**EXTRACTED TEXT:**
※ ※ ※
This is the first time team sky have made a serious attack at the classics. The others riders are not facing Eddy boss and Geraint Thomas, they are facing team sky, who while ascending a mountain can leave hole pelotons in there wake.


----------



## Radchenister (16 Mar 2013)

... but can also be destroyed when their control lapses due to unpredictable events and sidewinders, as demonstrated last week  .


----------



## tigger (16 Mar 2013)

Hmm... Latest forecast is wet, but not so windy north easterly (tail wind).


----------



## tigger (16 Mar 2013)

So ignoring the obvious choice of Sagan and Cacellara I'm going to say Boasson Hagen or Hushovd


----------



## PpPete (16 Mar 2013)

Thor is a bit good in the wet.
Remember that long solo break in the TdF a few years ago?


----------



## redcard (16 Mar 2013)

Anyone but Sagan.


----------



## zizou (17 Mar 2013)

Dont usually bet but had an email offer for a free one...rather than playing it safe ive gone for Degenkolb

Of course soon as i placed that i read an article about him having muscle problems all this week!


----------



## Basil.B (17 Mar 2013)

Come on Thor! 
Snow on the course.


----------



## deptfordmarmoset (17 Mar 2013)
※ ※ ※
**EXERCISE INSTRUCTIONS:**
Reproduce the cycling forum thread between "## zizou (17" and "all this week!", inclusive, substituting "Boasson Hagen" for "Degenkolb".

**Excerpt from a dataset:**
※ ※ ※
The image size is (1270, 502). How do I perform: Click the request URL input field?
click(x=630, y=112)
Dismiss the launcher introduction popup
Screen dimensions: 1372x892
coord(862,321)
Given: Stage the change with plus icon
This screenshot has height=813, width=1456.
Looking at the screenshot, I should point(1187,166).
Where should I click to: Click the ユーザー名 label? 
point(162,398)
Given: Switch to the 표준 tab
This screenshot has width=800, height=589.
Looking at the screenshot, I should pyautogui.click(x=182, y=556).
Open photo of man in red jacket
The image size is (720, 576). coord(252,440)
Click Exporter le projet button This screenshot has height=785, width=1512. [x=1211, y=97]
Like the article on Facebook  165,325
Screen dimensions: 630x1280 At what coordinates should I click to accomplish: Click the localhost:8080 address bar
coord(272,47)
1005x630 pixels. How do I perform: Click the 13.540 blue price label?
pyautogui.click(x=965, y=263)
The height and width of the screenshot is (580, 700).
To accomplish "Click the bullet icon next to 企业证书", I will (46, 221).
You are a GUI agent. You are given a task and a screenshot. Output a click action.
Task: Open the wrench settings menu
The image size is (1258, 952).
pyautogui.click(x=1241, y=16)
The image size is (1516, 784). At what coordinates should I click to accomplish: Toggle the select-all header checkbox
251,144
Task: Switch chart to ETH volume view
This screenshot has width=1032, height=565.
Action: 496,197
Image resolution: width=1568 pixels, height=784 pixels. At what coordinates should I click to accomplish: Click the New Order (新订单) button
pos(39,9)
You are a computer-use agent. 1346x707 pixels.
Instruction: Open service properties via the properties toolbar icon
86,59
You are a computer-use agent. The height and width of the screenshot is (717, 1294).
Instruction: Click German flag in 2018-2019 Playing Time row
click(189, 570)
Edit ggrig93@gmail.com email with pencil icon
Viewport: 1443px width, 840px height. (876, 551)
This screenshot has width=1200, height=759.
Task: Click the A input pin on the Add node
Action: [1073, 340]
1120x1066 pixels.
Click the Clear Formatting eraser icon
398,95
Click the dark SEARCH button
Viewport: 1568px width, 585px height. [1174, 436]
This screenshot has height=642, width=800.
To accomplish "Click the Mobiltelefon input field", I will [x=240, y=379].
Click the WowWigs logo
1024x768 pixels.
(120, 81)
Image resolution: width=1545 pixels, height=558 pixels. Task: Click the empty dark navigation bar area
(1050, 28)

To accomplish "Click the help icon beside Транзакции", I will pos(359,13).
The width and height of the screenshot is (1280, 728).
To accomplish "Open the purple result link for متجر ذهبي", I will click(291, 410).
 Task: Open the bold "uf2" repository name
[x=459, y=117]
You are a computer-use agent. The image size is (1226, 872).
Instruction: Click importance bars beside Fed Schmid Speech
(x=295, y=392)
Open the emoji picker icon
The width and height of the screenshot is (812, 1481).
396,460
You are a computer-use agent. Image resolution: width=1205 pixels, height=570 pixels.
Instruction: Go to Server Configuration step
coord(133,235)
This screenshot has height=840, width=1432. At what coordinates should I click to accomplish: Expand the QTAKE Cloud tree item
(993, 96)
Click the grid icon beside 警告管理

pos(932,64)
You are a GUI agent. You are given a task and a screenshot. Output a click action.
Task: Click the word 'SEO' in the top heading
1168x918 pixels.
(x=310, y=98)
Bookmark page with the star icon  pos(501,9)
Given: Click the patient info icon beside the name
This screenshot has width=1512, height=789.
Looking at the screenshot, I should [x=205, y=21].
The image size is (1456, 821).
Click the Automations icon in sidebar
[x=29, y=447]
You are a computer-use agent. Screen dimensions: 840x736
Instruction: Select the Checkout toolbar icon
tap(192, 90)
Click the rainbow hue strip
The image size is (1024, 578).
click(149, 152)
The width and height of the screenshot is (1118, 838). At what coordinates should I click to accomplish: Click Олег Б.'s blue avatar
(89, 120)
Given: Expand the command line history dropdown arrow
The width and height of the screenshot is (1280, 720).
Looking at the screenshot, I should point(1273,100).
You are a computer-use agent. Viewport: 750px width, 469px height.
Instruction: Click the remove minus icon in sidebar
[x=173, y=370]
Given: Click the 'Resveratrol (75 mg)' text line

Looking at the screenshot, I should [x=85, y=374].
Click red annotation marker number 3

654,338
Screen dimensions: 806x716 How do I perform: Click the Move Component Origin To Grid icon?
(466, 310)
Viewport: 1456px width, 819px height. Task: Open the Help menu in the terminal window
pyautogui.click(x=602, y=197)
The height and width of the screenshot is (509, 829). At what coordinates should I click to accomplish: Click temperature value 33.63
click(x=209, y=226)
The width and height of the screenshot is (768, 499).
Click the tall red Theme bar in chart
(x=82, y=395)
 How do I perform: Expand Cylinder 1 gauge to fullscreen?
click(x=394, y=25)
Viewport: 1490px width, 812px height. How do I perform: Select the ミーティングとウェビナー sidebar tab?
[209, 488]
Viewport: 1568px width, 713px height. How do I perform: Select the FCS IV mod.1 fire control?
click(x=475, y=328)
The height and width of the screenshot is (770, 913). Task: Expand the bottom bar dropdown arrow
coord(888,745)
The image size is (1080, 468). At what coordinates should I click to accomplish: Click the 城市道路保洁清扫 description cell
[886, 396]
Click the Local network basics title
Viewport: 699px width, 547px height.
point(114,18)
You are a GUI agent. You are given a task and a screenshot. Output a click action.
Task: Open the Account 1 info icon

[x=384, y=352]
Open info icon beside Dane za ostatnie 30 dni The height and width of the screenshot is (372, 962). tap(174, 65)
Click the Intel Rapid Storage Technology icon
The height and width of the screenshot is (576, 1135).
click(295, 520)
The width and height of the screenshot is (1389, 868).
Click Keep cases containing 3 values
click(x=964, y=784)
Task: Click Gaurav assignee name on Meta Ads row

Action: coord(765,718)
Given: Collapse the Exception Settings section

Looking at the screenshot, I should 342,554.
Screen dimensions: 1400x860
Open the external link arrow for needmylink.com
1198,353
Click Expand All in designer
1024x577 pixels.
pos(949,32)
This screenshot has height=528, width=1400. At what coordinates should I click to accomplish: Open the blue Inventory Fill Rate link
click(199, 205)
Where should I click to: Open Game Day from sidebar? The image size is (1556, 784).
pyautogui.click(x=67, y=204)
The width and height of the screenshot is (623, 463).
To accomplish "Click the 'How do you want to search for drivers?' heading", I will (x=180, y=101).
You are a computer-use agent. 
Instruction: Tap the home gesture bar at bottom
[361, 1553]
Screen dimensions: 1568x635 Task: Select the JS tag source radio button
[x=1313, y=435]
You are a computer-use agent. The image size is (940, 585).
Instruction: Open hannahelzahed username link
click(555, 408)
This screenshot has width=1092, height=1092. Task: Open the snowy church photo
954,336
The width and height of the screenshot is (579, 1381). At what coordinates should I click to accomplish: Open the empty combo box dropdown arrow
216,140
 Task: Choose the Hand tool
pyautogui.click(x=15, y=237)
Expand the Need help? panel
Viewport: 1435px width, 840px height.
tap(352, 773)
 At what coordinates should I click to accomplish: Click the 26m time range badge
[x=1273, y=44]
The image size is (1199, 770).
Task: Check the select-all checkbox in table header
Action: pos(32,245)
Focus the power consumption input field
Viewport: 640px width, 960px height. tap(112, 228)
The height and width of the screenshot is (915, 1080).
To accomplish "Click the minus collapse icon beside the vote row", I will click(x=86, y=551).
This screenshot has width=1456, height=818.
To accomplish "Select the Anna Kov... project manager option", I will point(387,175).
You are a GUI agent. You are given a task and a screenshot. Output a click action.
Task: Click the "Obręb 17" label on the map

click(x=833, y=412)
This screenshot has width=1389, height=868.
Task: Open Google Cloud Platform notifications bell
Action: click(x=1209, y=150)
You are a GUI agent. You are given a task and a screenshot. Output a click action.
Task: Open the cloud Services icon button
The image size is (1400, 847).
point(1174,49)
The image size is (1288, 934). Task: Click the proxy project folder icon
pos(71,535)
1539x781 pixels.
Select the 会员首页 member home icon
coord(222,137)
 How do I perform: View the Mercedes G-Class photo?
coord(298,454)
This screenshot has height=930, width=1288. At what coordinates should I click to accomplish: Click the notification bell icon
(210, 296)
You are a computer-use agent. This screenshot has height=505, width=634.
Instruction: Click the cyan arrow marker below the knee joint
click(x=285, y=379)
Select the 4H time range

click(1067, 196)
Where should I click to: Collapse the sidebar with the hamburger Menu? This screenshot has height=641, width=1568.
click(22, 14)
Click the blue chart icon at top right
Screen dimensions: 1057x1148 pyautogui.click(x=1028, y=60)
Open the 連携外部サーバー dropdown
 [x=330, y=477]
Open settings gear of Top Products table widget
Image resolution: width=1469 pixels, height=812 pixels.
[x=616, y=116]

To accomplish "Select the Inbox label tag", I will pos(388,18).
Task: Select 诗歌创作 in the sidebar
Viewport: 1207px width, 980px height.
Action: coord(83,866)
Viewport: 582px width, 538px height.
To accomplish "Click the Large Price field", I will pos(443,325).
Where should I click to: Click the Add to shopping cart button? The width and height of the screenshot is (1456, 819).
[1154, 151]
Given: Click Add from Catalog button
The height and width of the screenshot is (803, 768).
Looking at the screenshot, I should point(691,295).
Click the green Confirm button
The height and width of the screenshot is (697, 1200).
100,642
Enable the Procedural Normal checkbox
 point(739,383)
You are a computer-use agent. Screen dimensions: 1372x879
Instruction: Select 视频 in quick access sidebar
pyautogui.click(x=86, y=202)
※ ※ ※
**EXERCISE RESULT:**
## zizou (17 Mar 2013)

Dont usually bet but had an email offer for a free one...rather than playing it safe ive gone for Boasson Hagen

Of course soon as i placed that i read an article about him having muscle problems all this week!